I was in a meeting the other day, listening to a research consultant describe some of her experiences with big box retailers, a la Best Buy and Target.

It’s not surprising to hear about big companies losing touch with their customers. After all, this woman has made a career out of telling companies what their customers think and want.

But this comment got me thinking:

The majority of big box retailer leadership views their online customers and in-store customers as two different people.

The belief is that some people shop online, others come in the store. Neat.

You, of course, are proof that this isn’t true. You shop online. You go to stores. And all with one brain.

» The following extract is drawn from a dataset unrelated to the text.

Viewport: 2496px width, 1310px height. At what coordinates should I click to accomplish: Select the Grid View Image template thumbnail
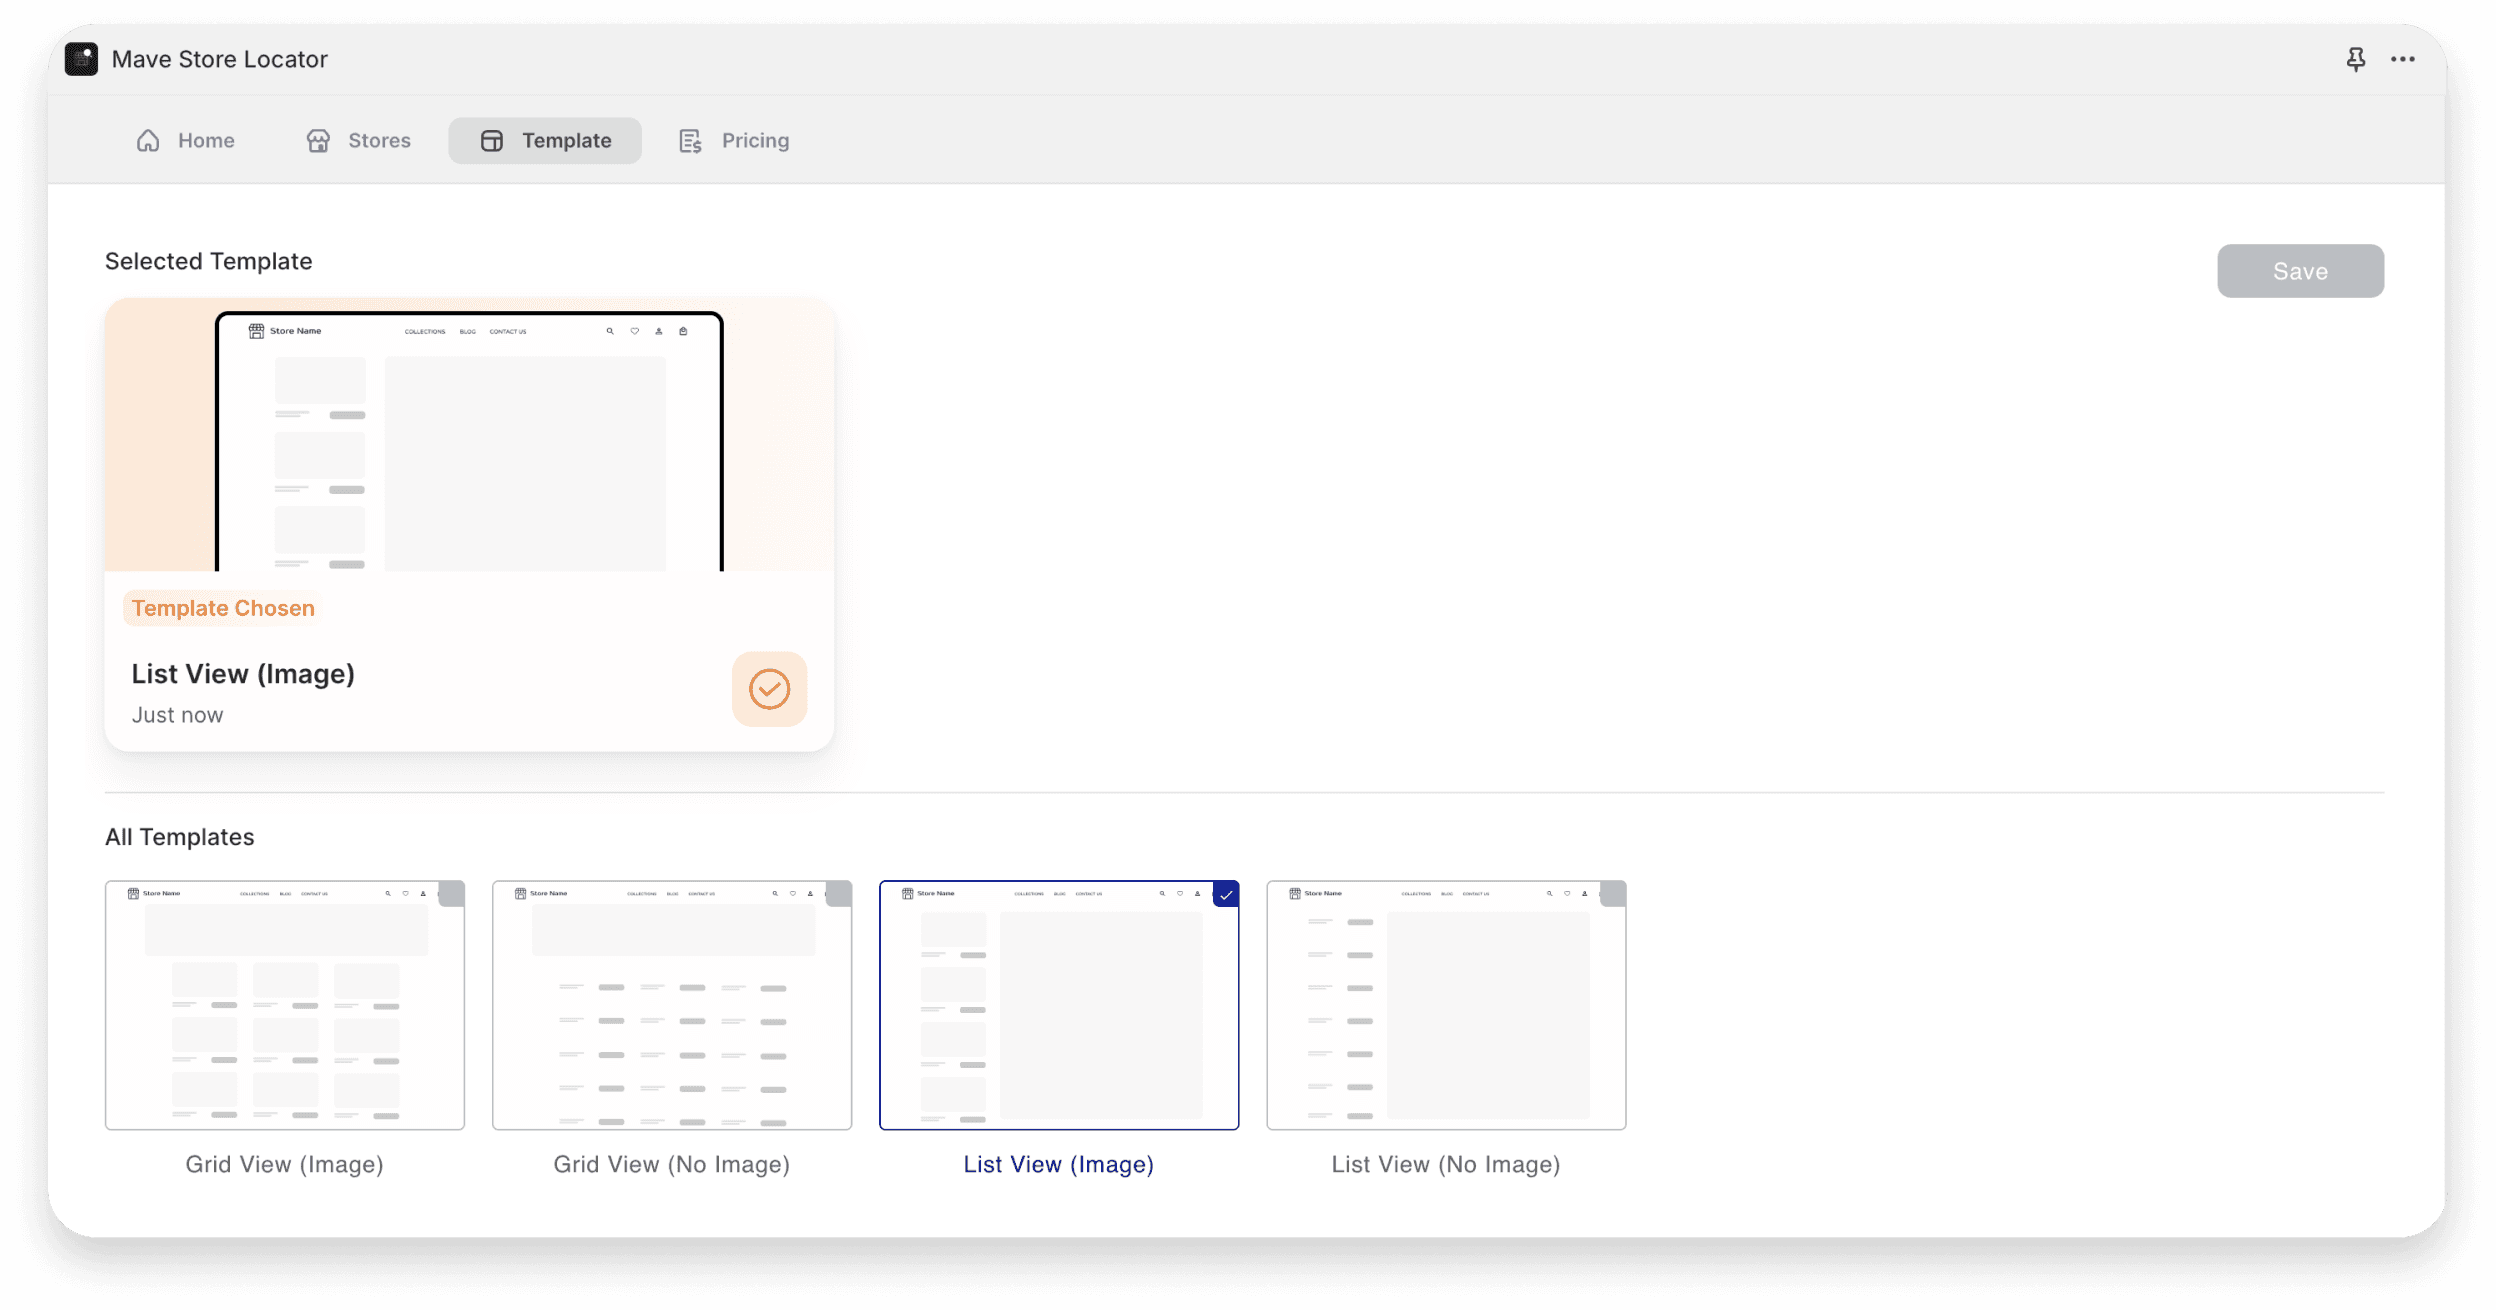coord(284,1003)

But they don’t quite get it. Why would you go online if you also plan to go into the store?

To get reviews and comparisons, of course.

And why would you go in-store if you also go online?

To touch and taste and smell and avoid shipping fees and hassles, of course.

So what’s the solution? What can we do to better mesh the experiences?

For starters, where are the in-store product reviews? This could range from fancy displays near the product to more simple kiosks that allowed me to browse customer reviews, as well as submit my own.

And virtually, how about online chat or similar customer / representative interaction? What if I could talk to other shoppers? How about better product descriptions? How about more coordinated delivery options?

It might be best to start by seeing me as a single consumer.

What do you think? Why do you shop online and shop in stores? What would you like to see?